Doesnt get you as high as a dryed product either IMO.


----------



## skullcandy (Feb 2, 2013)

the toaster idea is something I have never thought of good one will have to try some day, i went ahead and stuck it into my vaporizer at just over four-hundered it smoked after a few drags. thanks everyone


----------



## ifsixwasnin9 (Apr 26, 2013)

Absolutely. Throw them in an oven at 200 deg for 30-45 minutes or set them on top of your HPS hood for a few hrs. Gives you a quick idea of where flowering is at.


----------



## YYZ Skinhead (Apr 27, 2013)

I pick popcorn buds (that won't grow bigger) all the time, but then I usually veg for at least 4 weeks, so I have a lot of runt buds.  Vaping them is the best idea because the smoke tastes like smoking broccoli.


----------



## WeedHopper (May 1, 2013)

I use the Microwave. I zap it a few seconds at a time. Microwaves work by removing the moisture. Anyway, its a quick dry,,high.


----------



## SuperCanadianFatman (May 1, 2013)

to put it simply, theres nothing about marijuana that will kill you, save of course eating a huge nug and choking to death. Or being drown in your 65gal tote of sweet sweet honey oil. A weed bullet? I guess you could tie a noose with a hemp rope.... Uhhhh sword fights with the stalks can draw blood this i know. 

Burning plant matter of any variety is going to leave a coating on your lungs. My people smoke sage quite often that stuff is wayyyy worse on the lungs over time then smoking weed. Nothing about marijuana is radioactive, and without it having radioactive tenancies show me where the cancer comes from .

If tobacco grown the way it was meant is burned, it has a whole new taste both flavor of smoke and flavor of plant material. What has happened though is tobacco has been taken put in thousands of miles worth of crops and then we soak it with radio active fertilizer and treat it with nasty poisons both while its growing and after it is chopped down. This is why tobacco smoke is so toxic.

If you used the new tobacco method on your plants then I would be leary of smoking that bud at all. But if you grew it along the lines of the rest of us then you should know yourself there is nothing poisonous in the plant.

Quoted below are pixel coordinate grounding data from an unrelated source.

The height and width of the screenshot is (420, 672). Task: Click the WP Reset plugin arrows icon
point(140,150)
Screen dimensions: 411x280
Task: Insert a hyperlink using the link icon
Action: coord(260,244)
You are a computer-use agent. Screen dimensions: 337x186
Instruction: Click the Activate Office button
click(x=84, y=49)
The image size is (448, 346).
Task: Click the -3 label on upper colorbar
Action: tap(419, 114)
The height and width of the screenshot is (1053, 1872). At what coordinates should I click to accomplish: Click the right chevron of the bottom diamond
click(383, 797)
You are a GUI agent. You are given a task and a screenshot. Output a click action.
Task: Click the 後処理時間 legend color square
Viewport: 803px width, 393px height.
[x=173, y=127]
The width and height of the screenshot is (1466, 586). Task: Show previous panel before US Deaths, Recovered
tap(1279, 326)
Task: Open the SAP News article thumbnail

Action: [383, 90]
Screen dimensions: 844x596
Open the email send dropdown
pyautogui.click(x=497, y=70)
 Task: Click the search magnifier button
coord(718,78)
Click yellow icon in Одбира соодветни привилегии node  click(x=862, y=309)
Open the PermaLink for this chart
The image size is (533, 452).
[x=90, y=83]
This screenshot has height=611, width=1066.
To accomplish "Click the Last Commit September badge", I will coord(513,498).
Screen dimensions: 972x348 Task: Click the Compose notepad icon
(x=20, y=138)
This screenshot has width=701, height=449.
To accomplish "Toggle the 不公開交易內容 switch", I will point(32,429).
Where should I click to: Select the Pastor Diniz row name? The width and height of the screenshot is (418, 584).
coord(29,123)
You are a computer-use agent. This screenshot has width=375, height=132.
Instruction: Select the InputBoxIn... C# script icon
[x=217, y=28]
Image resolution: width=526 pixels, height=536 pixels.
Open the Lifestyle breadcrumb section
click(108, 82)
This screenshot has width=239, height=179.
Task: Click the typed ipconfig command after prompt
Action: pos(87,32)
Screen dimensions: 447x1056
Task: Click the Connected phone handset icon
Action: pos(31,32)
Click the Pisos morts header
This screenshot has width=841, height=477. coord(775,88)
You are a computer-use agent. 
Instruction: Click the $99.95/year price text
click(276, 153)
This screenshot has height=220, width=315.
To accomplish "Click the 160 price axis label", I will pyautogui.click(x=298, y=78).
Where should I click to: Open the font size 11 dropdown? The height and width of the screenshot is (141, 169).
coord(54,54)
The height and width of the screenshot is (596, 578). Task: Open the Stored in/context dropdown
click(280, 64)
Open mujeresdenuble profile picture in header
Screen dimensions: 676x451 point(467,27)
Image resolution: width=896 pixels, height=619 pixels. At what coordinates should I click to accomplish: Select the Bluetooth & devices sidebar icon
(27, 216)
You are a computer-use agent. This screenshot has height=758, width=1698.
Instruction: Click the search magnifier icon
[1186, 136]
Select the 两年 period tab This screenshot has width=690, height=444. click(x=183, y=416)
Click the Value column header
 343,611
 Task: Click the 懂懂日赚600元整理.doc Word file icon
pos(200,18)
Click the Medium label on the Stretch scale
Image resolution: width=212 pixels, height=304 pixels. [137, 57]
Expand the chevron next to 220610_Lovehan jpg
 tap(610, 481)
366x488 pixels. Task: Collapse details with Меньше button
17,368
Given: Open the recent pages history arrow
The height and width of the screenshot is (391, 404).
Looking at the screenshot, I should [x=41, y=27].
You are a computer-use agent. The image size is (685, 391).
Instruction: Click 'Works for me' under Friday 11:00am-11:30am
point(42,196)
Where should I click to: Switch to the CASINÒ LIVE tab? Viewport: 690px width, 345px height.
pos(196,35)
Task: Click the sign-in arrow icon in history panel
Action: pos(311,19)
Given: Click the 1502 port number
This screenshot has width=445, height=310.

Id like to see some pics of the buds


----------



## skullcandy (May 2, 2013)

SuperCanadianFatman said:
			
		

> Id like to see some pics of the buds



thoses buds are gone I have older post with the plants before I took them down


----------



## ujljYYCH (Oct 23, 2013)

every once in a while take a bud and smoke it before it is fully dried and cured. There is no harm in this. Like mentioned, it is simply harder to keep lit and smokes harsher.




___________________
REMOVED


----------



## herbie99 (Oct 24, 2013)

20 - 40 seconds in the nuker between 2 paper towels. it will be harsh but it will be dry.


----------